* O que se pede
Transcreve, do texto sobre a economia da Jamaica, o trecho que começa em "Se prestarmos atenção" e acaba em "aversão à mudança.".

* Texto de origem
Trabalha, directa ou indirectamente no turismo, uma grande parte da população activa do país. Mesmo com bastantes unidades de luxo, constata-se facilmente que a esmagadora maioria dos trabalhadores do sector turístico efectua funções muito pouco qualificadas ou de reduzido valor acrescentado. Para além da extracção mineira e de um sector agrícola reduzido, os restantes sectores industriais e de serviços têm uma importância secundária.

Com este pequeno retrato, a que se junta uma taxa de desemprego a rondar os 15%, não é difícil aceitar que a Jamaica esteja bem dentro do terceiro mundo, apresentando um PIB per capita de cerca de 3.900 dólares anuais.

Se prestarmos atenção às condições da vida corrente, veremos que as estradas são más, há muitas falhas de electricidade e o sistema de saúde é insuficiente. Pior do que tudo, parece haver uma atitude passiva e de aversão à mudança.

* Dados de localização para capturas de ecrã
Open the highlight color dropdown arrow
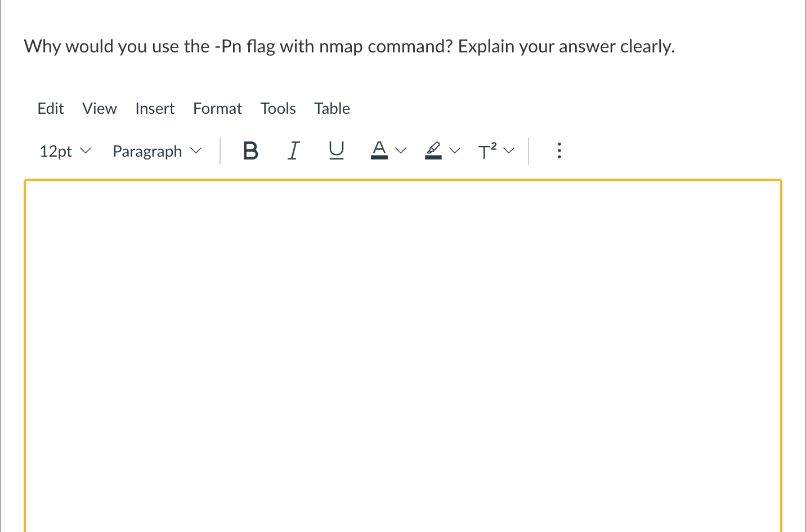 455,150
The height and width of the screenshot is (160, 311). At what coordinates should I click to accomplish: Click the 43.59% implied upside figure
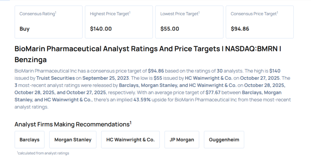point(143,100)
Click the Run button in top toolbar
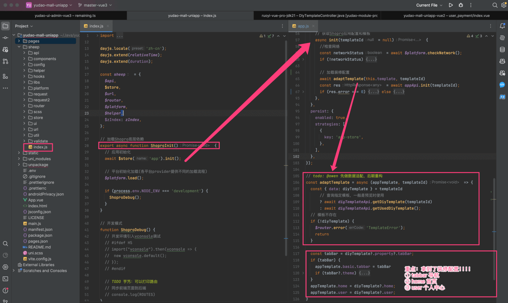The image size is (508, 303). tap(451, 5)
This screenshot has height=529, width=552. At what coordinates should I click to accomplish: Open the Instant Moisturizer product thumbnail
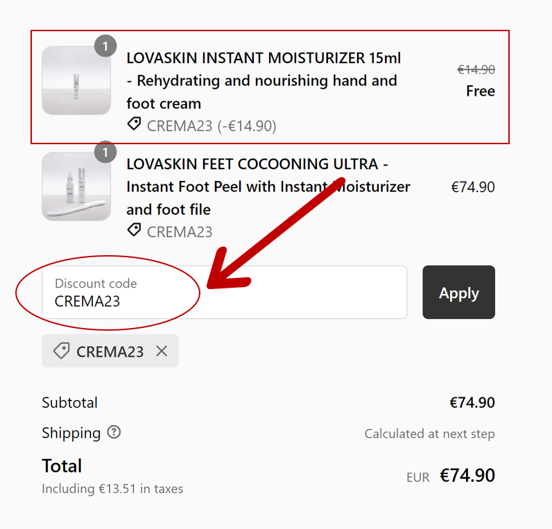point(76,80)
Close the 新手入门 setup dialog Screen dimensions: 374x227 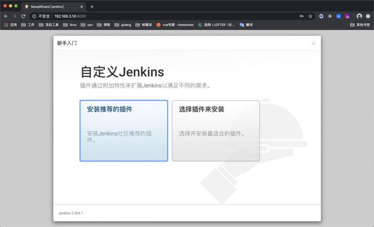(313, 43)
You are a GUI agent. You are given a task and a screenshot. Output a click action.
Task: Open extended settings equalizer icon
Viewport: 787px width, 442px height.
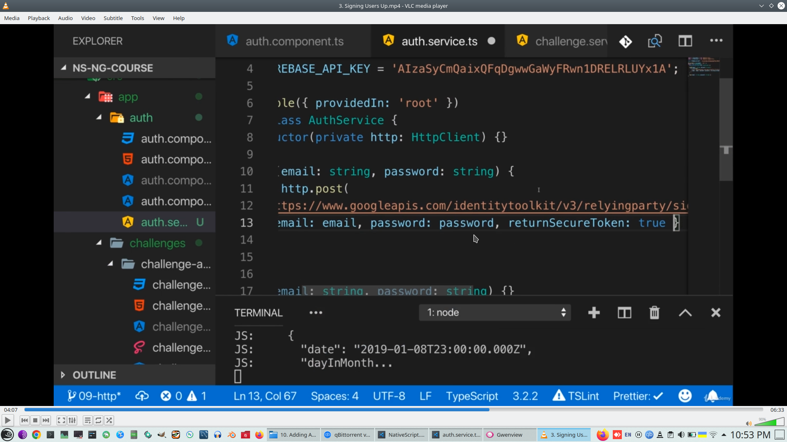coord(72,420)
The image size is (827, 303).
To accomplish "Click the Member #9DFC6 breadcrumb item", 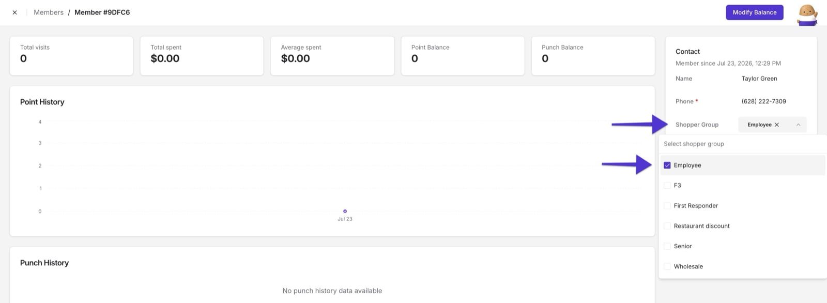I will tap(102, 12).
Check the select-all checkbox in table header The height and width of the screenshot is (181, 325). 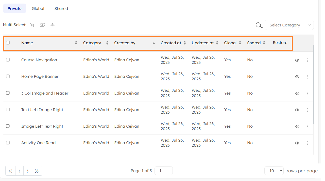tap(8, 43)
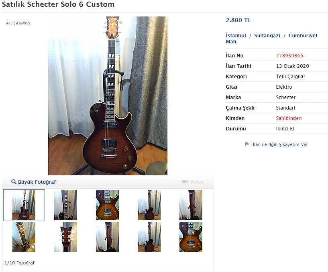The image size is (328, 272).
Task: Select third thumbnail showing sunburst guitar body
Action: coord(107,205)
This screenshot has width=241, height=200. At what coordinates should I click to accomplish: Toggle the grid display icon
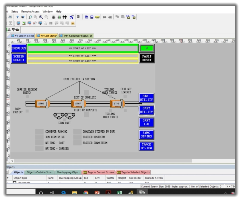pos(54,17)
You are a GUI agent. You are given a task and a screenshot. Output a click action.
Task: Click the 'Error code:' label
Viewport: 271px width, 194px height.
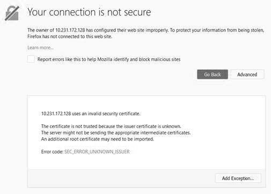coord(52,152)
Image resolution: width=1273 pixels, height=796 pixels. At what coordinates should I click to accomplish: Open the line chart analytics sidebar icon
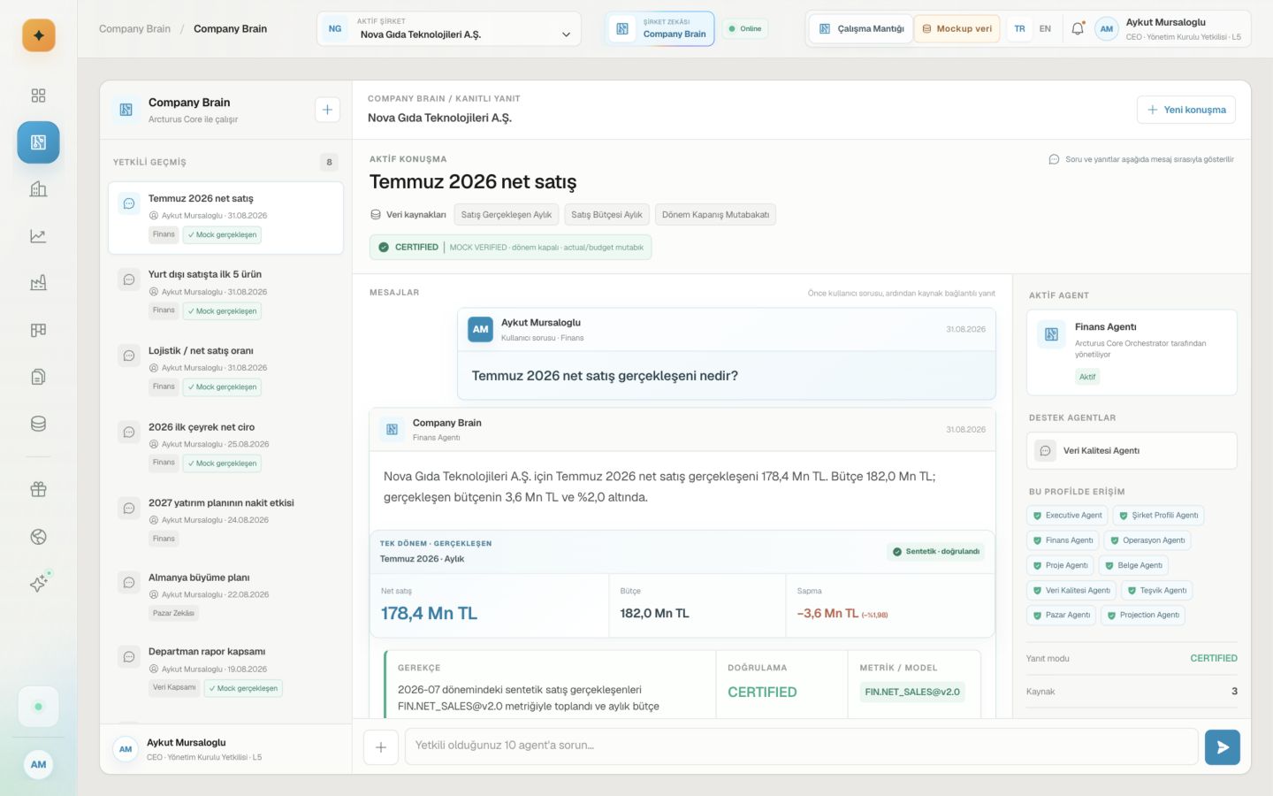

* Resposta
Se prestarmos atenção às condições da vida corrente, veremos que as estradas são más, há muitas falhas de electricidade e o sistema de saúde é insuficiente. Pior do que tudo, parece haver uma atitude passiva e de aversão à mudança.